(Aim of the exercise):
Rewrite the material below as a JSON list of strings, with one string for each line and blank lines omitted.

— BEGIN Entries provided —

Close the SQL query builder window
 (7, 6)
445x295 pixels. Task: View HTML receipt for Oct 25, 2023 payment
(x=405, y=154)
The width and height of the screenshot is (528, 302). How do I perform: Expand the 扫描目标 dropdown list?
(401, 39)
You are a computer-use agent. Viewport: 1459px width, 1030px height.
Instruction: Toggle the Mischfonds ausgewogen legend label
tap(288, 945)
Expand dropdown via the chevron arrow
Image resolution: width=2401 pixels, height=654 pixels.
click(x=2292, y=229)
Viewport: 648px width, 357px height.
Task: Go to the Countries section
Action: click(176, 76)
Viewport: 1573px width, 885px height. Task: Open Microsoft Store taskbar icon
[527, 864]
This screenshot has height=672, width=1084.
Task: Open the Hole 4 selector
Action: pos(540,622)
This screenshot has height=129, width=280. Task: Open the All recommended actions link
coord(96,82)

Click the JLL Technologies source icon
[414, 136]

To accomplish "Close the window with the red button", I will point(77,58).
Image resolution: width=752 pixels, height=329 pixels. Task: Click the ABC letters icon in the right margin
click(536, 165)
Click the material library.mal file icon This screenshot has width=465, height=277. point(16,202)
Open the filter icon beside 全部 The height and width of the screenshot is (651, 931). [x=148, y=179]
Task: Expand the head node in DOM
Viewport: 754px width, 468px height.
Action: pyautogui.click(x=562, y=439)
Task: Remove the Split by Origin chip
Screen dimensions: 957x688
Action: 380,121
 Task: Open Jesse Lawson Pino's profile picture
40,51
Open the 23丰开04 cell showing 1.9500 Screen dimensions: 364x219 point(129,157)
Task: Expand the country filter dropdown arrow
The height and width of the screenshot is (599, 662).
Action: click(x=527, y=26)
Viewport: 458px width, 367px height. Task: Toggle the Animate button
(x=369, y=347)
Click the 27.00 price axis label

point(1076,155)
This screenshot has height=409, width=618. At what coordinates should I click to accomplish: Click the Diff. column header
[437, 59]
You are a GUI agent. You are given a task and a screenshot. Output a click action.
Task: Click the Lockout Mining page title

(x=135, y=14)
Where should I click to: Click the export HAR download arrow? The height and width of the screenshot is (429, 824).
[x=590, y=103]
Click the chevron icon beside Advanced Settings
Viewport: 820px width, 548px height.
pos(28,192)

— END Entries provided —

(The solution):
[
  "Close the SQL query builder window",
  " (7, 6)",
  "445x295 pixels. Task: View HTML receipt for Oct 25, 2023 payment",
  "(x=405, y=154)",
  "The width and height of the screenshot is (528, 302). How do I perform: Expand the 扫描目标 dropdown list?",
  "(401, 39)",
  "You are a computer-use agent. Viewport: 1459px width, 1030px height.",
  "Instruction: Toggle the Mischfonds ausgewogen legend label",
  "tap(288, 945)",
  "Expand dropdown via the chevron arrow",
  "Image resolution: width=2401 pixels, height=654 pixels.",
  "click(x=2292, y=229)",
  "Viewport: 648px width, 357px height.",
  "Task: Go to the Countries section",
  "Action: click(176, 76)",
  "Viewport: 1573px width, 885px height. Task: Open Microsoft Store taskbar icon",
  "[527, 864]",
  "This screenshot has height=672, width=1084.",
  "Task: Open the Hole 4 selector",
  "Action: pos(540,622)",
  "This screenshot has height=129, width=280. Task: Open the All recommended actions link",
  "coord(96,82)",
  "Click the JLL Technologies source icon",
  "[414, 136]",
  "To accomplish \"Close the window with the red button\", I will point(77,58).",
  "Image resolution: width=752 pixels, height=329 pixels. Task: Click the ABC letters icon in the right margin",
  "click(536, 165)",
  "Click the material library.mal file icon This screenshot has width=465, height=277. point(16,202)",
  "Open the filter icon beside 全部 The height and width of the screenshot is (651, 931). [x=148, y=179]",
  "Task: Expand the head node in DOM",
  "Viewport: 754px width, 468px height.",
  "Action: pyautogui.click(x=562, y=439)",
  "Task: Remove the Split by Origin chip",
  "Screen dimensions: 957x688",
  "Action: 380,121",
  " Task: Open Jesse Lawson Pino's profile picture",
  "40,51",
  "Open the 23丰开04 cell showing 1.9500 Screen dimensions: 364x219 point(129,157)",
  "Task: Expand the country filter dropdown arrow",
  "The height and width of the screenshot is (599, 662).",
  "Action: click(x=527, y=26)",
  "Viewport: 458px width, 367px height. Task: Toggle the Animate button",
  "(x=369, y=347)",
  "Click the 27.00 price axis label",
  "point(1076,155)",
  "This screenshot has height=409, width=618. At what coordinates should I click to accomplish: Click the Diff. column header",
  "[437, 59]",
  "You are a GUI agent. You are given a task and a screenshot. Output a click action.",
  "Task: Click the Lockout Mining page title",
  "(x=135, y=14)",
  "Where should I click to: Click the export HAR download arrow? The height and width of the screenshot is (429, 824).",
  "[x=590, y=103]",
  "Click the chevron icon beside Advanced Settings",
  "Viewport: 820px width, 548px height.",
  "pos(28,192)"
]